Moradores de bairros onde ocorreram as mortes relataram que policiais executaram aleatoriamente pessoas identificadas como egressas do sistema prisional ou com passagem pela polícia.

Além disso, em ofício à SSP, a Defensoria Pública de São Paulo solicitou que sejam utilizadas câmeras corporais no uniforme de todos os policiais militares e civis envolvidos na operação, para que as abordagens fossem capturadas e passem por controle das autoridades competentes.
Em nota, a Secretaria de Segurança Pública afirma que "todas as ocorrências com morte durante a operação foram resultado da ação dos criminosos, que optaram pelo confronto".
A Ouvidoria das Polícias do Estado de São Paulo afirma que a SSP, atualmente sob a gestão de Guilherme Derrite, dificultou o acesso do órgão a boletins de ocorrência. A consulta poderia auxiliar no acompanhamento da Operação Escudo, deflagrada na Baixada Santista.
De acordo com a secretaria, todas as mortes decorreram da reação de policiais militares e as ocorrências estão sendo investigadas. A pasta nega que tenha havido interrupção no fornecimento dos boletins de ocorrência.
A Ouvidoria afirma que, anteriormente, uma equipe composta por uma delegada e uma escrivã auxiliava o órgão a obter os boletins de ocorrência registrados nas delegacias. No entanto, a equipe foi proibida de pesquisar os documentos para a Ouvidoria.

"Isso tem prejudicado a Ouvidoria inclusive a verificar se está ou não tendo homicídios de autoria desconhecida, que pode ser o tipo de homicídio que caracteriza as mortes, sobre as quais estão chegando denúncias, de pessoas em situação de rua", afirmou o ouvidor da Polícia do Estado, Cláudio Silva.

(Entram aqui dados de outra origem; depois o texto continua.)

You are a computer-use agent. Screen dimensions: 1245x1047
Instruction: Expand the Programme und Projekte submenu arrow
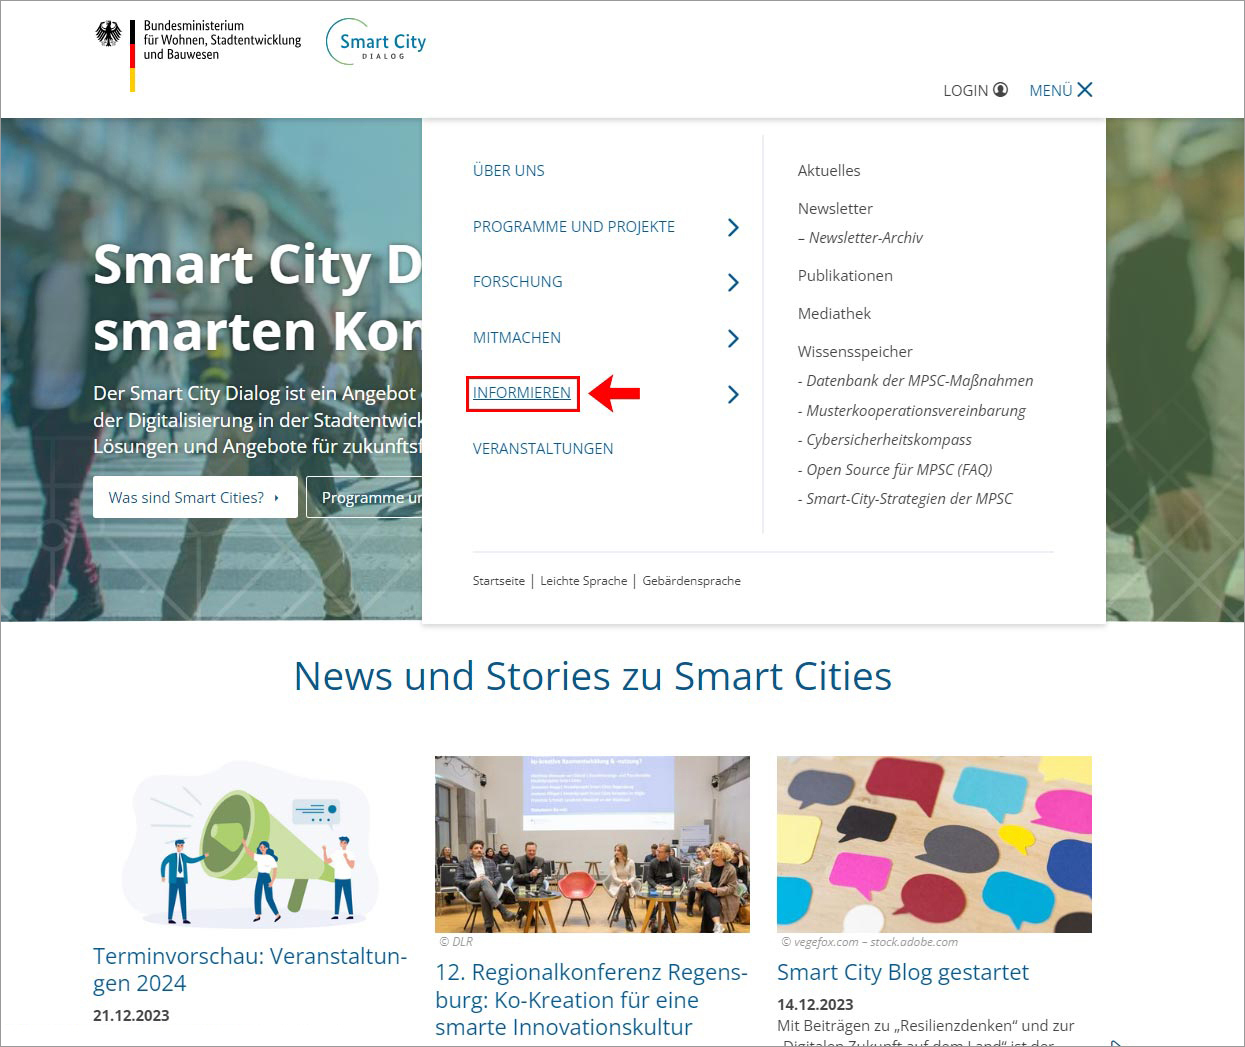click(x=733, y=227)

Segundo ele, foram recebidas informações de que pessoas em situação de rua poderiam estar sendo assassinadas, mas o órgão ainda não conseguiu apurar mais a fundo essas informações. "A Secretaria da Segurança Pública tirou o acesso aos boletins de ocorrência da Ouvidoria", disse o ouvidor.

Silva afirma que uma série de denúncias têm sido recebidas pelo órgão desde que a Operação Escudo foi deflagrada. "A situação é avassaladora, do ponto de vista do nível de tensão e aterrorizamento que as pessoas estão", afirmou.
"Tivemos informação de invasão de casa, inclusive com invasão de banheiro de mulher tomando banho. Agressões físicas, agressões mentais, especialmente a crianças e adolescentes", acrescentou. Como mostrou o Estadão, uma família relata que uma das vítimas foi morta dentro de casa em Santos.
Em depoimento à CPI do MST, Guilherme Derrite minimizou as denúncias e disse que não passam de uma "narrativa". O termo também foi usado pelo governador Tarcísio de Freitas em coletiva de imprensa.